“Blog kamu kelihatan beda” Andre berkomentar sewaktu
melihat saya sedang asyik mengutak-atik blog hari Minggu sore (28/7).
“Your
blog looks different” Andre said that when he saw me worked on my blog that Sunday afternoon (July 28th).
“Ya, kemarin saya rubah”
“Yes,
I changed the template yesterday”
Dia duduk di sebelah saya dan memperhatikan saya merubah
warna huruf pada postingan-postingan blog saya.
He
sat by my side and looked at me changing the font color on my previous blog
posts.
“Kelihatannya lebih bagus”
“It
looks better”
“Makasih, sayang” saya nyengir “tapi karena warnanya jadi
lebih cerah, warna tulisan harus pada dibuat lebih tua”
“Thanks,
hun” I grinned “but since it is brighter, the font color should be made darker”
Andre memeluk saya “memangnya kenapa dengan tampilan yang
lama?”
Andre
hugged me “what was it with the old template?”

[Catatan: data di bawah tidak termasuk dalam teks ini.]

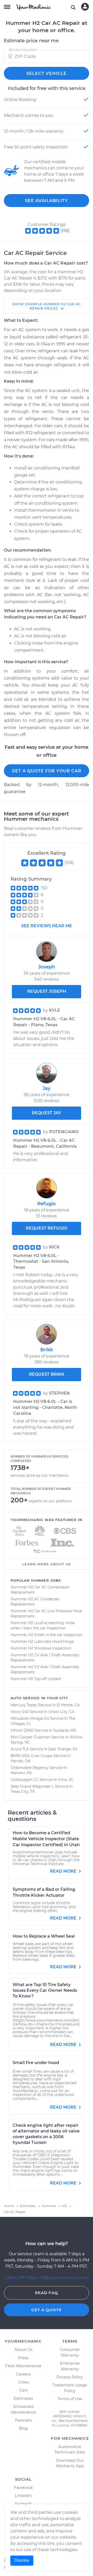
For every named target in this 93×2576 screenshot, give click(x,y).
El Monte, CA (68, 1705)
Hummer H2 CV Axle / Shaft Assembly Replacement (45, 1657)
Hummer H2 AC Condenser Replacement (35, 1602)
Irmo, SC (66, 1779)
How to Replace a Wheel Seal (44, 1936)
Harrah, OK (20, 1761)
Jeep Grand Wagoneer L (32, 1786)
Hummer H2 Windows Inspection (41, 1648)
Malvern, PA (21, 1773)
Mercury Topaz (24, 1705)
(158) (64, 230)
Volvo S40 (20, 1711)
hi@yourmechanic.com (65, 2277)
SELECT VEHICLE (46, 73)
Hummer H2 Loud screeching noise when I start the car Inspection (43, 1625)
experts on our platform (50, 1501)
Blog (23, 2428)
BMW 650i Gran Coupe (31, 1755)
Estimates (23, 2398)
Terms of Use (69, 2398)
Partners (23, 2420)
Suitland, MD (64, 1730)
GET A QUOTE (46, 2309)
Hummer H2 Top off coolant (36, 1678)
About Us (23, 2349)
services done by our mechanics (39, 1475)
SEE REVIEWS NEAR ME (46, 925)
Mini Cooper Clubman (30, 1737)
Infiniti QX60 (22, 1730)
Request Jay (46, 1112)
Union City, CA (61, 1711)
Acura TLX (20, 1749)
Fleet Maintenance (23, 2365)
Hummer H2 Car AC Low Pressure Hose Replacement (46, 1613)
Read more (64, 1871)
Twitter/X (23, 2503)
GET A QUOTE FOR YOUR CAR (46, 770)
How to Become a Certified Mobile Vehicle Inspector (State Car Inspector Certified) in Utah (46, 1838)
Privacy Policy (70, 2376)
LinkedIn (23, 2495)
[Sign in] (85, 7)
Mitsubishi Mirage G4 (30, 1718)
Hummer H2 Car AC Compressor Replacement (40, 1590)
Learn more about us (46, 1564)
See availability (46, 200)
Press (23, 2357)
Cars (23, 2390)
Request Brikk (46, 1374)
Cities (23, 2382)
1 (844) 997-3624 (21, 2277)
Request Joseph (46, 991)
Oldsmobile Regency (29, 1767)
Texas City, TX (23, 1791)
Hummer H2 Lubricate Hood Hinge (42, 1641)
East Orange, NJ (62, 1749)
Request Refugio (46, 1228)
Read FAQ (46, 2292)
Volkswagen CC (24, 1779)
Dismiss (21, 2560)
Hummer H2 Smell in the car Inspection (46, 1634)
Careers (23, 2374)
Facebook (23, 2487)
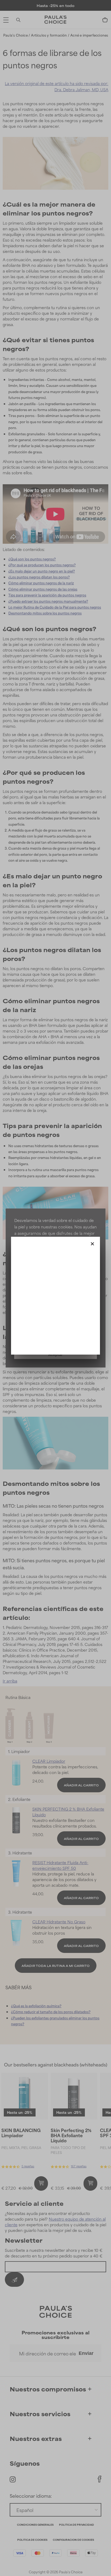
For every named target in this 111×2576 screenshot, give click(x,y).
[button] (92, 1242)
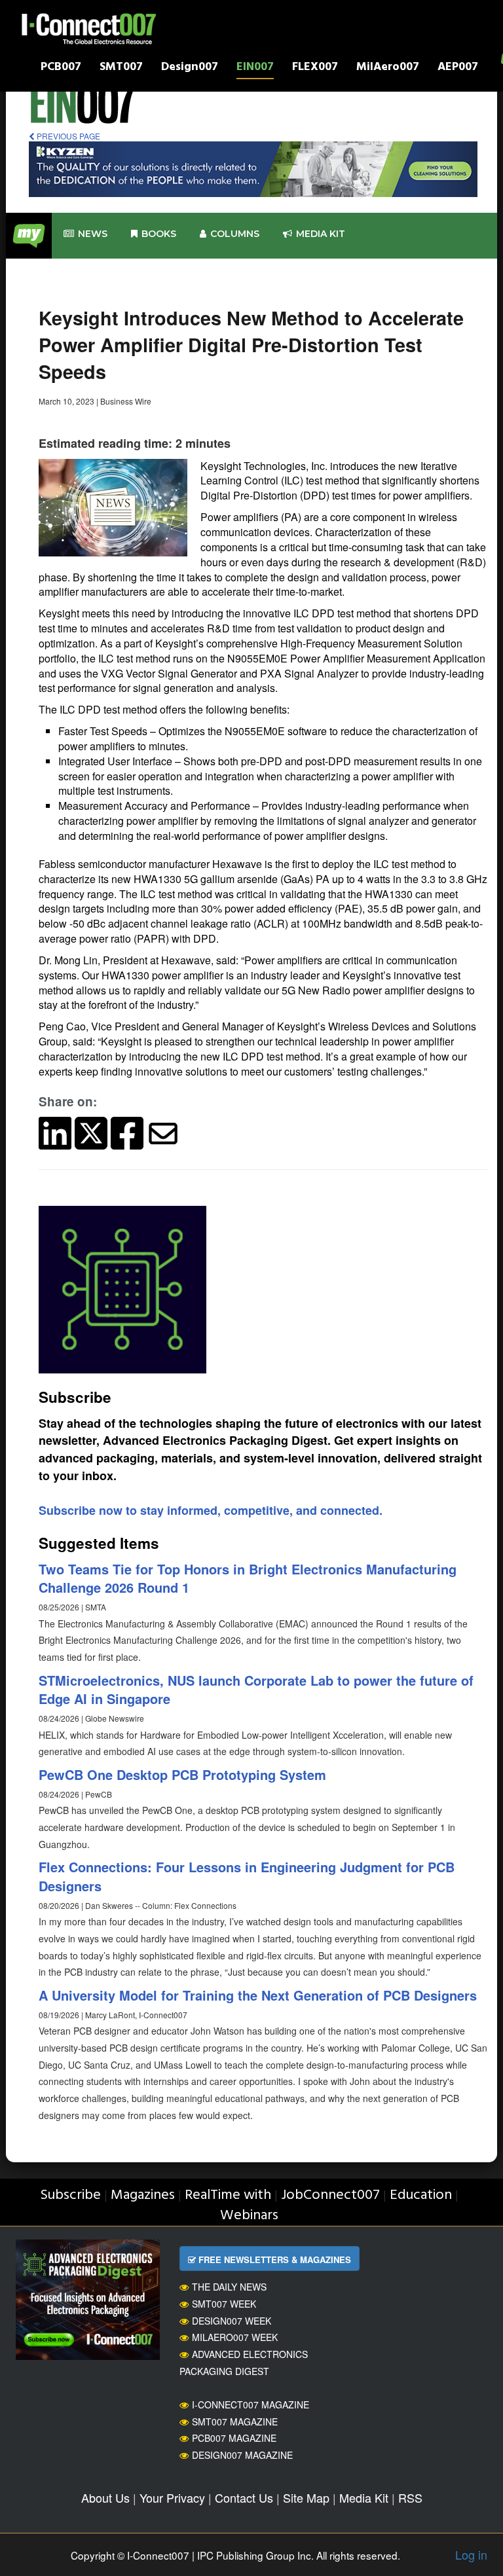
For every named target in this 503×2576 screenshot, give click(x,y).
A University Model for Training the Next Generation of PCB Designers (258, 1995)
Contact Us (244, 2497)
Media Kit (363, 2497)
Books (158, 234)
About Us (105, 2497)
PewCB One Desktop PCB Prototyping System (182, 1774)
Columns (234, 234)
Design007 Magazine (242, 2454)
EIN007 (255, 68)
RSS (410, 2497)
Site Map (306, 2497)
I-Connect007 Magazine (250, 2404)
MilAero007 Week (235, 2337)
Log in (471, 2554)
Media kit (320, 234)
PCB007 (61, 68)
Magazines (143, 2195)
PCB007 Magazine (234, 2437)
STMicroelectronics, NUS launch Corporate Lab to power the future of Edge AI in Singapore (256, 1690)
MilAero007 (387, 68)
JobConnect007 (330, 2195)
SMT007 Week (224, 2303)
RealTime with (228, 2195)
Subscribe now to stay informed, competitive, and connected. (210, 1510)
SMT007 (121, 68)
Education (421, 2195)
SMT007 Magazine (235, 2421)
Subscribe (70, 2195)
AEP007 (458, 68)
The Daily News (229, 2286)
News (92, 234)
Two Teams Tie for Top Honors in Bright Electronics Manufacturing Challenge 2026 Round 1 (247, 1578)
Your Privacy (172, 2497)
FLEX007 (315, 68)
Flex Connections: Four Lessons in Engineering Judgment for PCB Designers (247, 1876)
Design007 (189, 68)
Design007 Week (231, 2320)
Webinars (249, 2215)
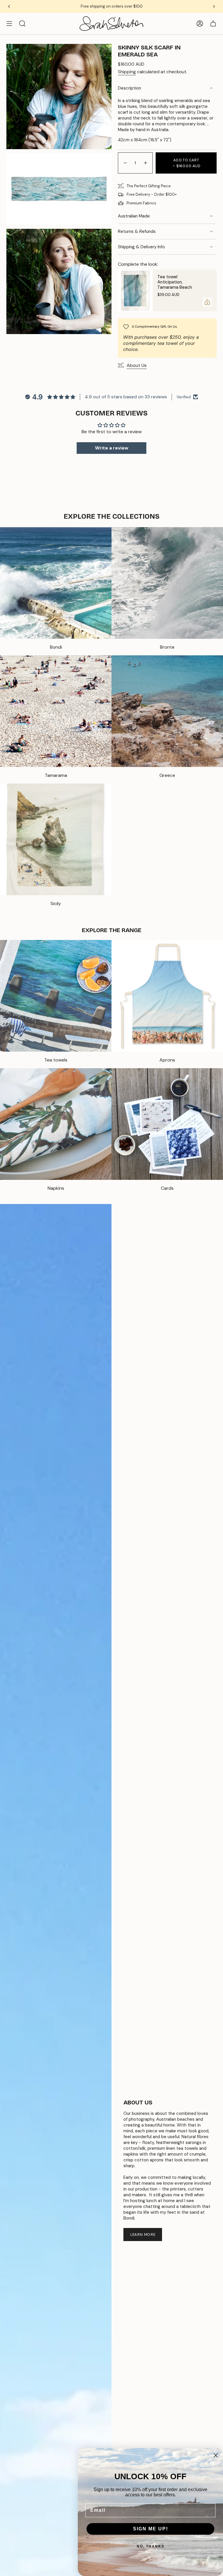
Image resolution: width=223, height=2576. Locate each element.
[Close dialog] (215, 2455)
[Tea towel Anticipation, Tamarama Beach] (135, 290)
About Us (137, 365)
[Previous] (9, 6)
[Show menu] (9, 23)
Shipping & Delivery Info (141, 247)
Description (129, 88)
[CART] (213, 23)
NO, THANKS (150, 2546)
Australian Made (134, 216)
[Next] (214, 6)
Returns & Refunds (137, 231)
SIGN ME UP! (150, 2528)
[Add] (207, 302)
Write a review (111, 448)
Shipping (127, 72)
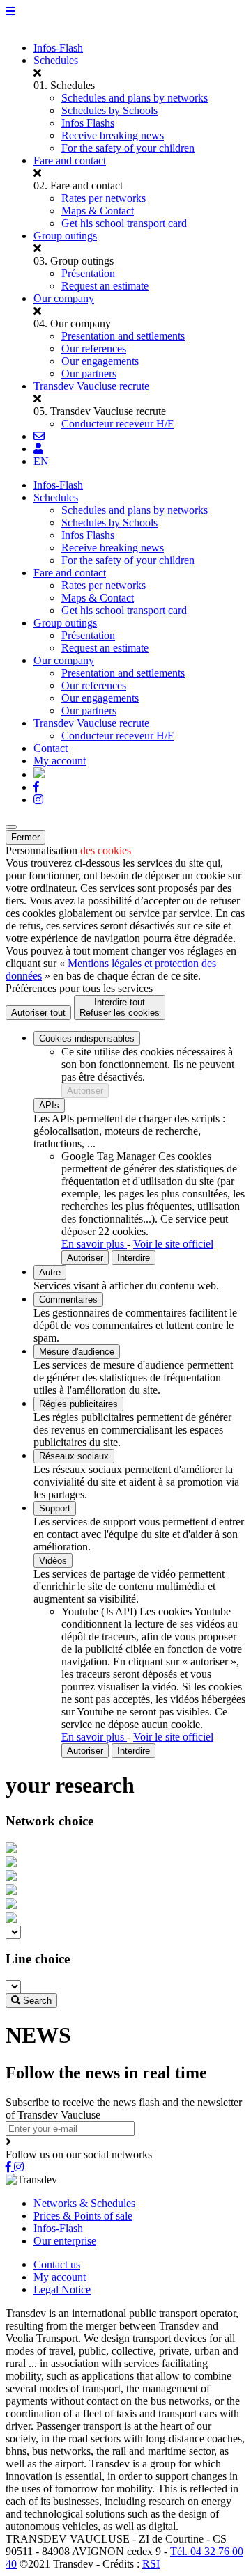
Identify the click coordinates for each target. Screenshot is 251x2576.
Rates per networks (103, 198)
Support (54, 1508)
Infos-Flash (58, 48)
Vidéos (53, 1560)
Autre (50, 1272)
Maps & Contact (97, 211)
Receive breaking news (112, 135)
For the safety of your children (128, 148)
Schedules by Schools (109, 110)
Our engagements (100, 361)
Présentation (88, 273)
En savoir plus (94, 1244)
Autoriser (85, 1090)
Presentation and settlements (123, 336)
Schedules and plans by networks (134, 98)
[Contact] (39, 436)
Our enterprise (64, 2241)
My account (59, 2277)
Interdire (133, 1257)
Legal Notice (62, 2289)
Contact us (56, 2264)
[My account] (38, 449)
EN (41, 461)
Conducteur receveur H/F (117, 424)
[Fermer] (11, 827)
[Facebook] (36, 787)
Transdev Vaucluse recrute (91, 386)
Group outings (65, 236)
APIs (49, 1105)
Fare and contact (69, 160)
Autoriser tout (38, 1012)
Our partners (88, 373)
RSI (151, 2564)
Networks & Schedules (84, 2203)
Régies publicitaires (78, 1404)
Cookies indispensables (87, 1038)
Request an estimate (105, 286)
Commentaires (68, 1299)
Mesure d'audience (76, 1351)
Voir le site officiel (173, 1244)
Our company (63, 298)
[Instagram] (38, 800)
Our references (93, 348)
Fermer (25, 837)
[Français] (39, 774)
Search (36, 2000)
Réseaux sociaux (74, 1456)
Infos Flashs (87, 123)
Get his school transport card (124, 223)
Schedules (55, 60)
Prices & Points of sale (82, 2216)
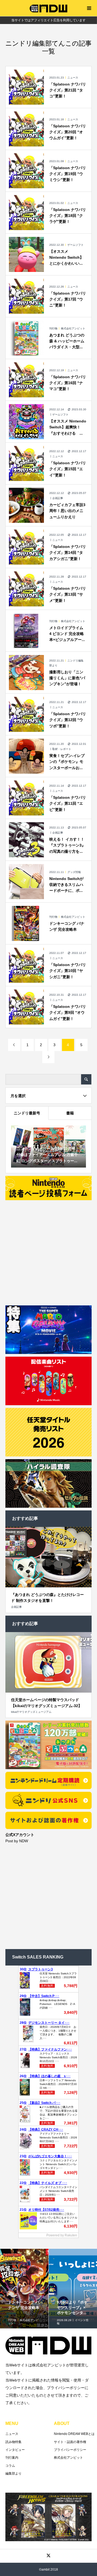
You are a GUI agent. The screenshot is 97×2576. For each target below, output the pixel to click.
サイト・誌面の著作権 (70, 2442)
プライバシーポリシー (70, 2450)
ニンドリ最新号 (27, 1113)
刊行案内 (11, 2457)
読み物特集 (13, 2442)
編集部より (13, 2473)
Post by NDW (16, 1841)
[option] (24, 2288)
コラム (10, 2466)
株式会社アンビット (68, 2457)
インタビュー (15, 2450)
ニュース (11, 2434)
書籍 (70, 1113)
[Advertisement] (48, 1251)
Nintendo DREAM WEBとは (74, 2434)
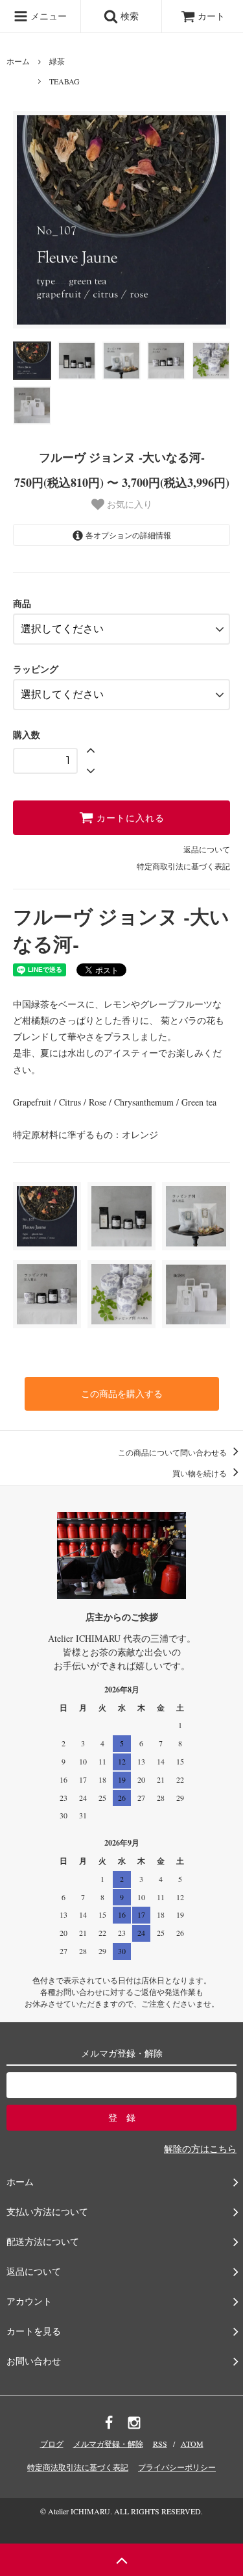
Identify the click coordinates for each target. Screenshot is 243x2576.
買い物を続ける (200, 1473)
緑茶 (57, 61)
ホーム (18, 61)
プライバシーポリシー (177, 2467)
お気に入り (128, 504)
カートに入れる (129, 818)
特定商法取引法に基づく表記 (77, 2467)
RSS (160, 2443)
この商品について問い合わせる (173, 1452)
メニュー (47, 16)
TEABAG (64, 81)
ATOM (192, 2443)
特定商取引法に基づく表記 (183, 866)
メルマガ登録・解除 (108, 2443)
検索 (128, 16)
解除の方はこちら (200, 2148)
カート (211, 16)
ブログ (52, 2443)
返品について (206, 849)
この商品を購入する (122, 1393)
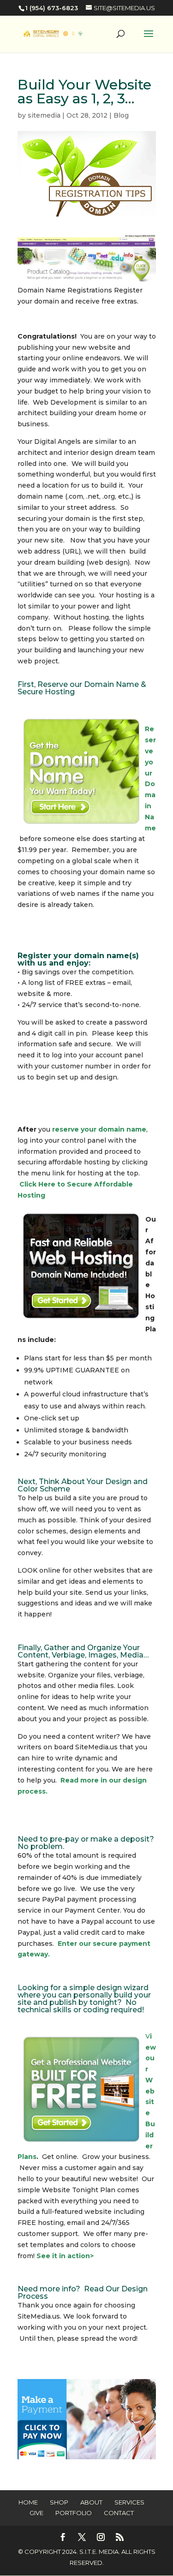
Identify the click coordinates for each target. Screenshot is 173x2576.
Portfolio (73, 2512)
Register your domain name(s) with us (78, 959)
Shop (59, 2502)
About (91, 2502)
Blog (121, 115)
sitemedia (44, 115)
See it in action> (65, 2256)
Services (129, 2502)
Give (36, 2512)
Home (28, 2502)
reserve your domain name (99, 1129)
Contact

“Karena saya bosan lihat tampilannya begitu-begitu terus”
“It bored me seeing the old template”
“Ruang untuk perubahan” dia menggumam.
“Room
for improvement” he murmured.
“Kenapa, say?” saya berhenti sejenak untuk menoleh ke
arahnya.
“What’s
that, hun?” I stopped for a while to look at him.
“Kayaknya dulu saya pernah nonton acara tv berjudul room for
improvement”
“I
think I watched a tv program that called room for improvement”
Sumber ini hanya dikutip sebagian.